In the latest report of the UN Syria Commission of Inquiry released Thursday, the conditions in Syria were described as not fit for the safe and dignified returns of refugees.
This year’s upsurge in fighting and return to violence were marked as causes for alarm while the motive to unite the country or seek reconciliation was underlined to be absent. On the contrary, the commission continued to document torture, sexual violence, arbitrary detention, custodial deaths and enforced disappearances at the hands of the Assad regime.
The commission’s chair Paulo Pinheiro said parties to the conflict still “perpetrate war crimes and crimes against humanity and infringing the basic human rights of Syrians.”
Pinheiro added, “What we are seeing today in Syria is a war against the civilian population, many of the human rights violations and the crimes in terms of humanitarian law continue.”
In a relevant context, commissioner Karen Koning AbuZayd called attention to the intensifying violence, plummeting of economy, dry riverbeds, and “widespread community transmission of the COVID-19 that seems unstoppable by a health care system decimated by war with a lack of oxygen and vaccines.”
According to the report, bread prices strike more than 50% increase in food insecurity compared with last year.
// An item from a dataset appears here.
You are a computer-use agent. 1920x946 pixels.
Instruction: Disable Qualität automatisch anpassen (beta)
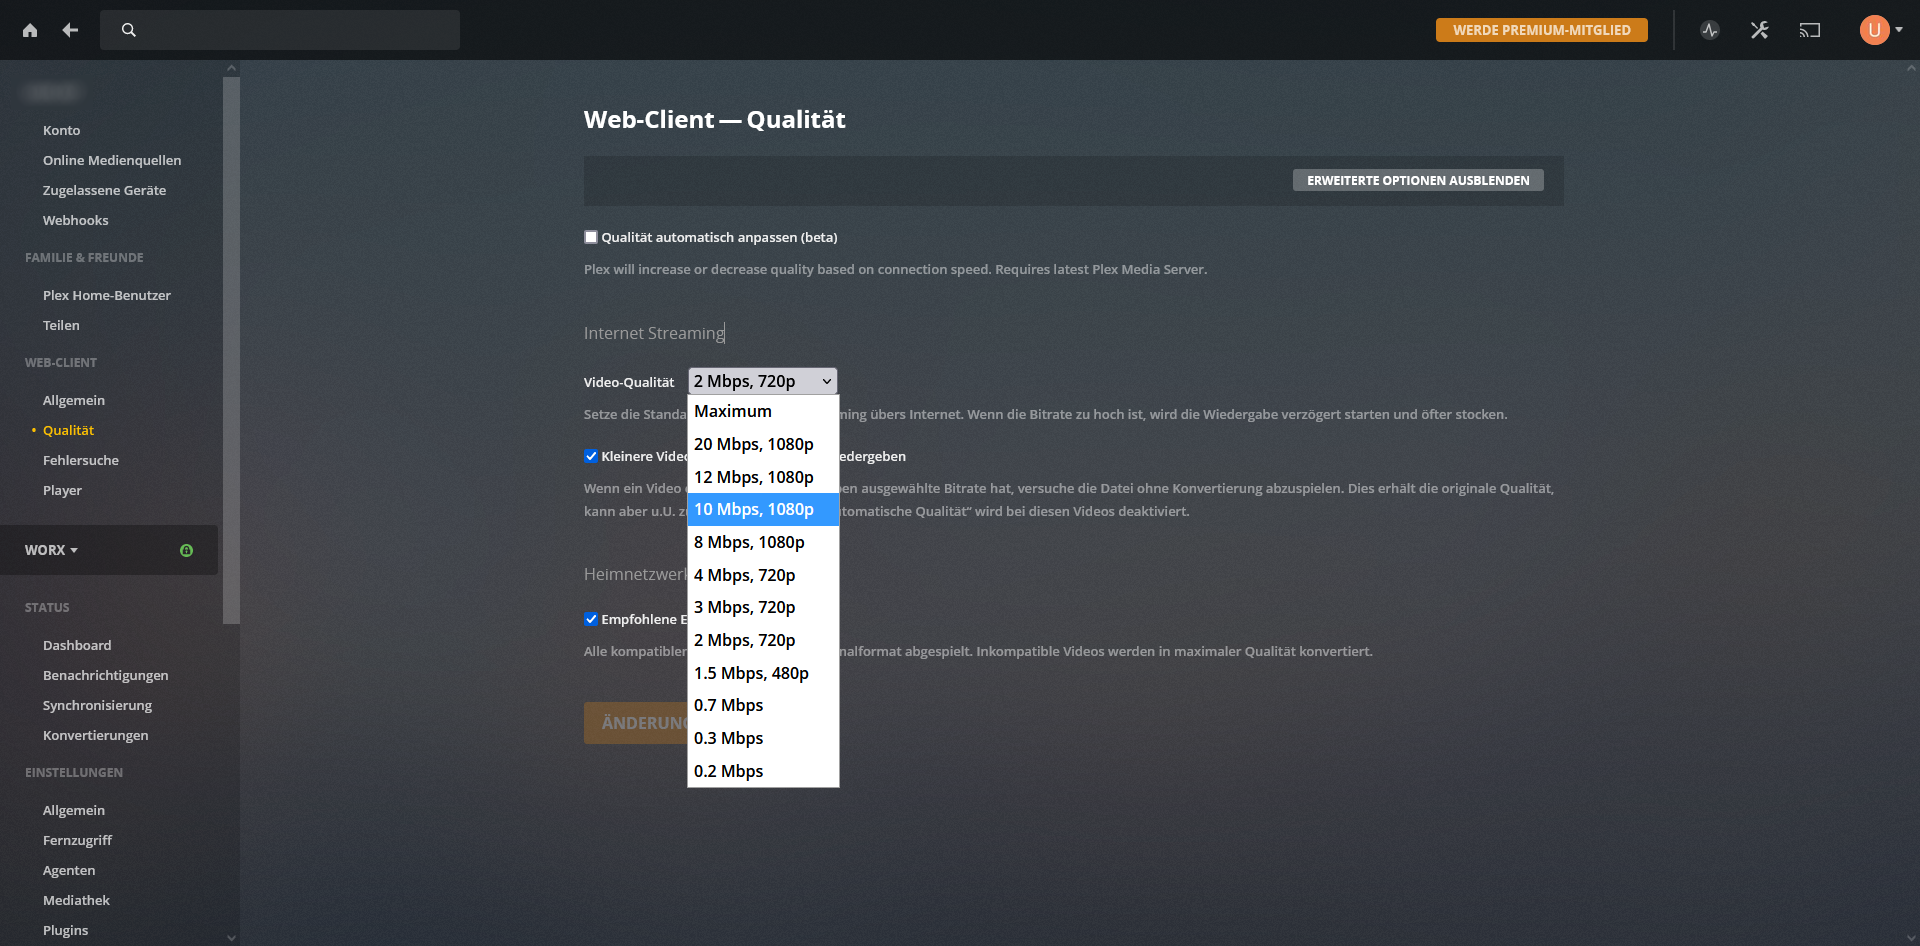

Covering the period July 1, 2020-June 30, 2021 the report noted increased fighting and violence both in the northwestern, northeastern, and southern parts of the country.
In northwestern Syria, aerial bombardments and shelling struck medical facilities, markets, and residential areas.
Meanwhile, in the southwestern town of Daraa Al-Balad, Assad regime forces imposed a siege characterized by heavy artillery shelling. Tens of thousands of civilians were reported to be trapped inside without sufficient access to food nor health care, forcing them to flee.